Covid19 è un’opportunità se si distribuiscono dei “buoni acquisto”. Una follia? Non è detto, anzi.
La proposta non è nuova, bensì rivisita un classico dell’economia, aggiornandolo alla contingenza Covid19. Qualcosa di analogo è stato recentemente applicato a Hong-Kong.
Lo stato dovrebbe emettere mensilmente, per tre mesi estensibili fino a sei, dei “buoni acquisto” spendibili solo per pagare merci e servizi materiali ed immateriali ma non tesaurizzatili (no prodotti finanziari, debiti/risparmi, fisco e bollette…); tali quindi, essendo un’elargizione una tantum, da non essere assimilabili a una moneta alternativa all’euro.
Questi “buoni acquisto”, per un contro-valore diciamo, per esempio, di 500 euro mensili, verrebbero messi a disposizione di ciascun residente in Italia da almeno 5 anni (minori ed infanti inclusi se nati in Italia da madre residente da almeno 5 anni), riscuotibili con un normale bancomat, potrebbero anche sostituire una cospicua parte del “reddito di cittadinanza”.
Per le imprese verrebbe restituito in “buoni acquisto” diciamo un 30% degli adempimenti fiscali pagati nel periodo, inclusi IVA e cuneo fiscale (tasse e contributi) sia a carico aziendale che dei lavoratori.
I “buoni acquisto” sarebbero spendibili solo presso aziende con sede fiscale in Italia e senza resti in euro.
Sarebbe assai efficace pagare anche una parte delle retribuzioni con i buoni.

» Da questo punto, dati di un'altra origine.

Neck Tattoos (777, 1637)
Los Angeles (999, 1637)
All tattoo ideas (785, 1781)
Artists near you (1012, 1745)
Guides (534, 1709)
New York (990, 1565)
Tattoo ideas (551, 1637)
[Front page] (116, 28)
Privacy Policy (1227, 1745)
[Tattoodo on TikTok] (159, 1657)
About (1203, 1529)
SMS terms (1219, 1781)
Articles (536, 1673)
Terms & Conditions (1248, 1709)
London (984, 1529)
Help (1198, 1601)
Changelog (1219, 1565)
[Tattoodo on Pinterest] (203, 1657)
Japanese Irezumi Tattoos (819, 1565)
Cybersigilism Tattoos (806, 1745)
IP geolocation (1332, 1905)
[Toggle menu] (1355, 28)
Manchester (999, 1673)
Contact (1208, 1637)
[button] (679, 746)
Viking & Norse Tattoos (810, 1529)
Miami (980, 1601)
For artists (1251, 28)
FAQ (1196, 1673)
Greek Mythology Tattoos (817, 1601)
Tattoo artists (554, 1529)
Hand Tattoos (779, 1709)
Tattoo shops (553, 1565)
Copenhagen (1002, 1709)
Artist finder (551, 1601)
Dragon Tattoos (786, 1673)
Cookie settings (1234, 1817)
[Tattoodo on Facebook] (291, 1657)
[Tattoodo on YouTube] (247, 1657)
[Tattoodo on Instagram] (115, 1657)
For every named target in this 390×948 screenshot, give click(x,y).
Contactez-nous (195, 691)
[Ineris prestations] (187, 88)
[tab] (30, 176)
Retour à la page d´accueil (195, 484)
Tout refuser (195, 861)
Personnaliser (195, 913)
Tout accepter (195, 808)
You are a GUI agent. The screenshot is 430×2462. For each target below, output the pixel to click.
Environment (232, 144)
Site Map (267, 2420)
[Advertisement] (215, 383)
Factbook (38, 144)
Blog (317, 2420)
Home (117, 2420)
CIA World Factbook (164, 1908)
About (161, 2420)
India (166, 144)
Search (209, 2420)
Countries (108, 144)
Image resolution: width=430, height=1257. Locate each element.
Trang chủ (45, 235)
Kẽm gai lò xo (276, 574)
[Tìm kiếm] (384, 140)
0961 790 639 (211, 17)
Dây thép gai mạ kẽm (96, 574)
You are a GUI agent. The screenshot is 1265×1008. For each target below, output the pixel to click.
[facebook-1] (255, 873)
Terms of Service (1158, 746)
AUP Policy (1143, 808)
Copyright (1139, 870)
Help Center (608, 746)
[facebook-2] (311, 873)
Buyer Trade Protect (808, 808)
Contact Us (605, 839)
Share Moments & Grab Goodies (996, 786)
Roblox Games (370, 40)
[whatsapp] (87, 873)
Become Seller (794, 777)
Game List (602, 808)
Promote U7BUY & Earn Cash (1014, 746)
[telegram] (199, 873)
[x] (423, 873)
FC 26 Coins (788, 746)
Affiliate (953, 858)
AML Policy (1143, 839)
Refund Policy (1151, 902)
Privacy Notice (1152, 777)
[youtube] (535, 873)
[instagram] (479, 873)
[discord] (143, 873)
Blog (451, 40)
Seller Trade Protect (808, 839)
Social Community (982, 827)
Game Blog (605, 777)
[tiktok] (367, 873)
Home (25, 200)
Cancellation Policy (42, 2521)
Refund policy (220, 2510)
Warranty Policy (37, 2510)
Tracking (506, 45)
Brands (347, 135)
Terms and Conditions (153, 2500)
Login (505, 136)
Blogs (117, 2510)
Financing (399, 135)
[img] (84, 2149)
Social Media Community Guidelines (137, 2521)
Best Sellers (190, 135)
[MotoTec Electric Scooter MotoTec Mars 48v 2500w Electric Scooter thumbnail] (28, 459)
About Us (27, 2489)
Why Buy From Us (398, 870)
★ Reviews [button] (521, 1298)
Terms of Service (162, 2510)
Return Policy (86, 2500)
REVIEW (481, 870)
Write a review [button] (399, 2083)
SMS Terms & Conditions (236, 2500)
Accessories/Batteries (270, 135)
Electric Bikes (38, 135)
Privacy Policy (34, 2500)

Si porrebbero due alternative.
La prima: i buoni verrebbero elargiti a tutti senza condizioni, a parte l’obbligo di accettazione dei buoni da parte delle aziende fornitrici delle merci e dei servizi.
La seconda: libera scelta condizionata dall’accettazione che una parte delle retribuzioni sia in buoni acquisto e, per le aziende, la disponibilità ad essere pagate appunto con i buoni.
Andrebbe approfondita quale alternativa sarebbe giuridicamente più percorribile, anche nei confronti delle regole europee.
L’eccezionalità della crisi economica innescata dalla pandemia corona virus dovrebbe largamente giustificare questo allargamento del circolante, allo scopo di aumentare i consumi senza aumentare il debito né indebolire l’euro, a costo zero per lo Stato, essendo un’operazione temporanea, come una moneta alternativa all’euro.
Si tratterebbe, solo per le famiglie, di un incremento di reddito da spendere obbligatoriamente in consumi, una bomba di ben 90 miliardi in tre mesi, pari al 5 punti di PIL. Se si temessero tensioni sui prezzi, la cifra potrebbe diluirsi in tempi più lunghi.
Tenuto conto di quanto messo a disposizione delle aziende, si andrebbe oltre i 110 miliardi.
Appare possibile inoltre adottare una scadenza oltre la quale lo Stato, se le condizioni economiche lo permettessero, si impegnerebbe a ritirare i buoni accettandoli a copertura di adempimenti fiscali.
Ovviamente questo è uno schema sintetico che necessiterebbe di un regolamento completo.
I nostri sedicenti amici europei potrebbero mostrare qualche perplessità. Non di meno proprio la Germania, con la sua stringente necessità di compensare le esportazioni in crisi con i consumi interni, potrebbe trovare la proposta assai interessante.